- Associated Press - Thursday, May 19, 2011

CHICAGO | Prosecutors rested their case Thursday at the corruption retrial of impeached Illinois Gov. Rod R. Blagojevich, whose attorneys quickly said that - unlike last time - they would put on a defense.

Defense attorney Sheldon Sorosky said the defense witnesses will be “of some prominence,” though he didn’t name them.

At the last trial, Blagojevich’s attorneys rested without calling any witnesses. Calling some this time would open them up to difficult cross-examinations.

Government attorneys wrapped up after presenting evidence for three weeks and calling their last few witnesses earlier in the day.

Their last exhibit was a video of Blagojevich - hand raised, hand on a Bible - taking his oath of office, vowing “that I will faithfully discharge the duties of the office of governor to the best of my ability.”

Prosecutors presented a drastically streamlined case after criticism that their six-week case last year was overly complicated.
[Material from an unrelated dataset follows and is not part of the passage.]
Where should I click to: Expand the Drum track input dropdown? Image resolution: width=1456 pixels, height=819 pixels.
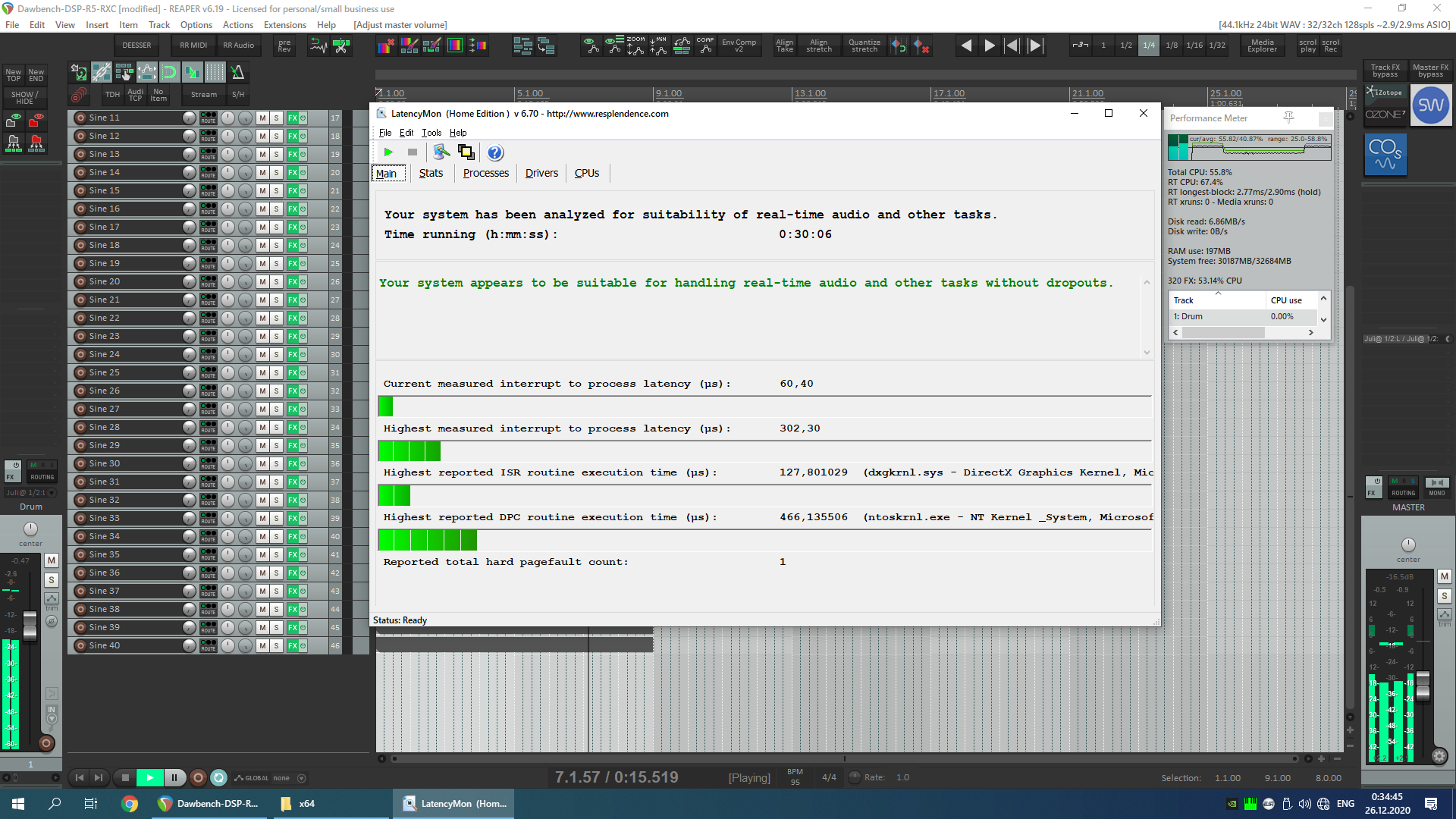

Jurors in the first trial could agree on only one count, convicting Blagojevich of lying to the FBI.

Blagojevich, 54, denies any wrongdoing. He faces 20 counts this time, including that he tried to sell or trade President Obama’s old U.S. Senate seat for campaign cash or a high-profile job.

Earlier Thursday, the prosecution’s last new witness was a former deputy governor under Blagojevich who told jurors his boss had planned to hold up a $2 million grant to a school in then-U.S. Rep. Rahm Emanuel’s district until Mr. Emanuel’s Hollywood-agent brother held a fundraiser for the governor.

Bradley Tusk, who is not accused of wrongdoing, was a formidable final witness in part because he was one of the few close aides to Blagojevich who expressed deep misgivings about the alleged shakedown at the time.

Mr. Tusk was aghast, he said, when Blagojevich called him in 2006 to tell him to pass the message on to Mr. Emanuel that the school wouldn’t get the grant money until his brother raised campaign cash.

“I got off the phone as quickly as I could,” Mr. Tusk testified, adding he forwarded the message.

With the final witnesses, the defense stayed with a strategy that began with the first: Attempting to couch arguments in the form of cross-examination questions.

Raising his voice at Mr. Tusk, defense attorney Sheldon Sorosky broached a favorite defense theme at the trial - that Blagojevich may have merely been shooting off at the mouth and was never serious about his directive to call Mr. Emanuel.

“Did you know the governor would sometimes say explosive things, rash things, and not really mean them?” he said.

As they have done hundreds of times during the retrial, the prosecution again stood to object. Judge James Zagel agreed and quickly admonished Mr. Sorosky.

“If you’re done with the cross-examination, just sit down, because you are now into your closing argument,” Judge Zagel said.